Alzheimer’s can be spread from human to human, explosive research claims
The Mirror – 9 September 2015
This story made the front page of most of the tabloids on 9 September and, at first glance at least, would seem to carry implications for any patient soon to undergo surgery. The story centres around the publication of a study carried out by a team from UCL and Queens Square in Nature journal. The research team were investigating iatrogenic Creutzfeld-Jakob Disease (CJD) caused by administration of human growth hormone, which was previously extracted from cadavers.
CJD is known to be caused by prions. ‘Prion’ is a contraction of ‘proteinaceous infectious particle’ – it is a small misfolded protein which, in living organisms, induces otherwise normal proteins to fold into the same misfolded state, leading to amyloid-type protein aggregates. Indeed, one of the main characteristics of CJD is amyloid plaque deposits within the neocortex of the brain.
The Nature study looked at the brains of eight people who had died from iatrogenic CJD. In four cases they found significant deposits of amyloid-ß (Aß), which again is a misfolded protein but one that is strictly associated with Alzheimer’s disease, often referred to as ‘senile plaques’. A previous case study of over 100 iatrogenic CJD infections has only shown minimal Aß in a handful of cases. A Pubmed search reveals that several studies have shown that in laboratory conditions in transgenic mice, direct implanting of ‘seeds’ of Aß plaques into the brain can instigate and spread Aß lesions in a prion-like fashion.
The obvious question raised by these findings is, “could growth hormone injections have infected other patients with Aß?” Sadly, further speculation in the national media lead to the profuse printing of statements such as “surgical instruments and blood transfusions could transmit Alzheimer’s”, despite the fact that there is no evidence whatsoever of this being the case. In summary, you can safely reassure any patients concerned about this, as all this research really does tell us is that our understanding of Alzheimer’s and CJD is far from complete.
Launch of ‘liquid biopsy’ to find cancer in healthy people
Reuters – 10 September 2015
This story popped up in several places in September and is based on a press release from a company in the United States of America which is now offering ‘liquid biopsies’ for cancer for prices of $299 and upwards. Regular readers of this section will know that a lot of exciting research is being done to investigate the clinical application of the fact that minute quantities of DNA from cancer cells are detectable in the bloodstream of affected patients. The company is marketing blood tests to be used as a screening tool in healthy patients or as a monitoring test in patients with known cancer. The company’s website explains that their tests can detect DNA fragments specific to a number of cancers, including prostate, lung, breast and colorectal. The marketing literature explains the ‘liquid biopsy’ is like having a ‘cancer stethoscope’ and is ideal for people with a family history of the BRCA1 prostate / breast mutation.

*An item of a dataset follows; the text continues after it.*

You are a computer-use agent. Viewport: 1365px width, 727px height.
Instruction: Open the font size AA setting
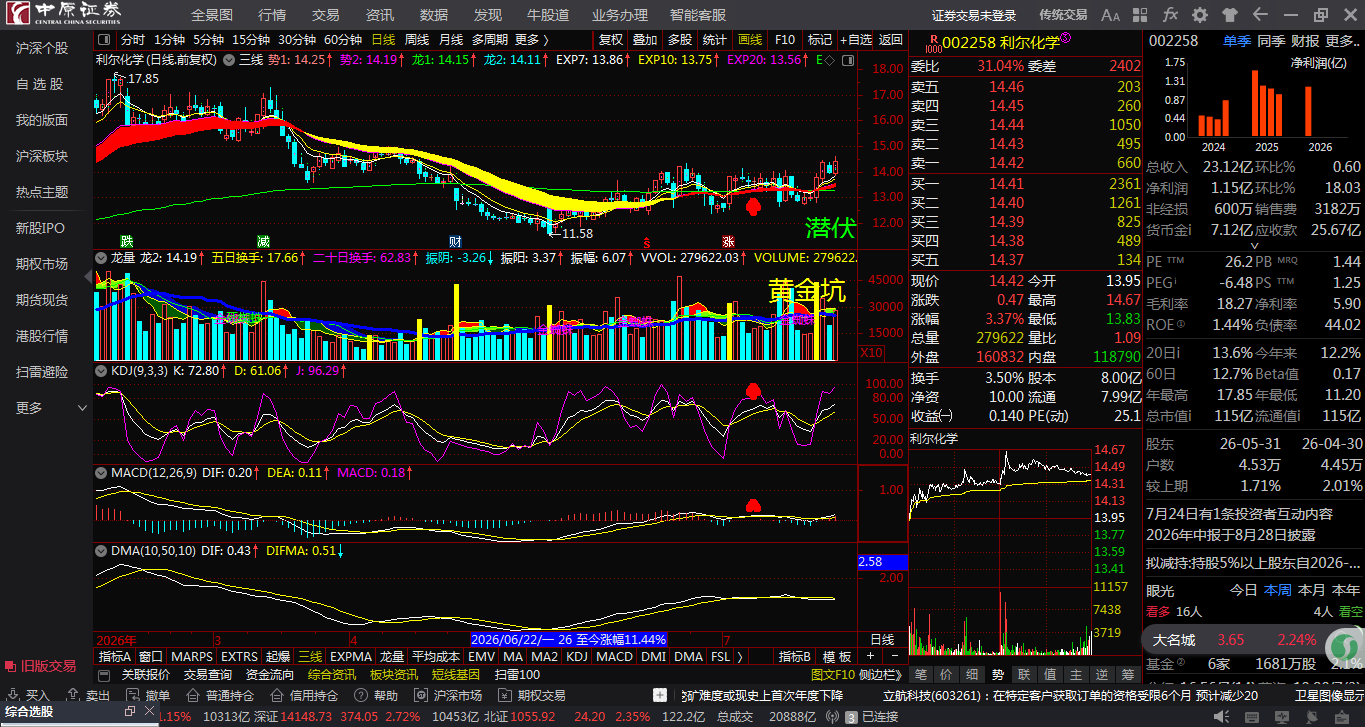(x=1110, y=15)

This story, for me, is very exciting because it indicates how close we are to a potential major revolution in cancer screening. The problem is that we are not there yet, despite this product being commercially available. The marketing material comes with suggestions that these tests obviate the need for CT scans and surgical biopsy, but then the fine print explains that the ‘liquid biopsy’ is just an adjunct to standard treatments. There is no evidence that it could detect a small or early tumour and a negative result does not rule out a cancer. What is needed now are some clinical trials to find reliable applications for this technology. The company has trials underway at the moment.
Wasp study finds sting in the tail for cancer cells
The Guardian – 1 September 2015
This story was a report on a piece of research published in Biophysical Journal this month. The research centres around a toxin found in the venom of the Brazilian Polybia Paulista wasp. Polybia-MP1 in wasp toxin has previously been shown to have anti-cancer properties. Previously it had been shown that MP-1 was interacting with excess serine expressed on cancer cell surfaces to increase cell membrane permeability. This new research shows that MP-1 also interacts with phosphatidylethanolamine (PE) on model membranes in the lab.
This newly described interaction massively increases the permeability of the cell membrane through formation of pores. It is theorised this could lead to a new method for delivering novel chemotherapeutics. So, don’t start advising your patients to smear themselves with jam and stand outside on a warm day just yet, this is still a very long way from having a definite clinical application.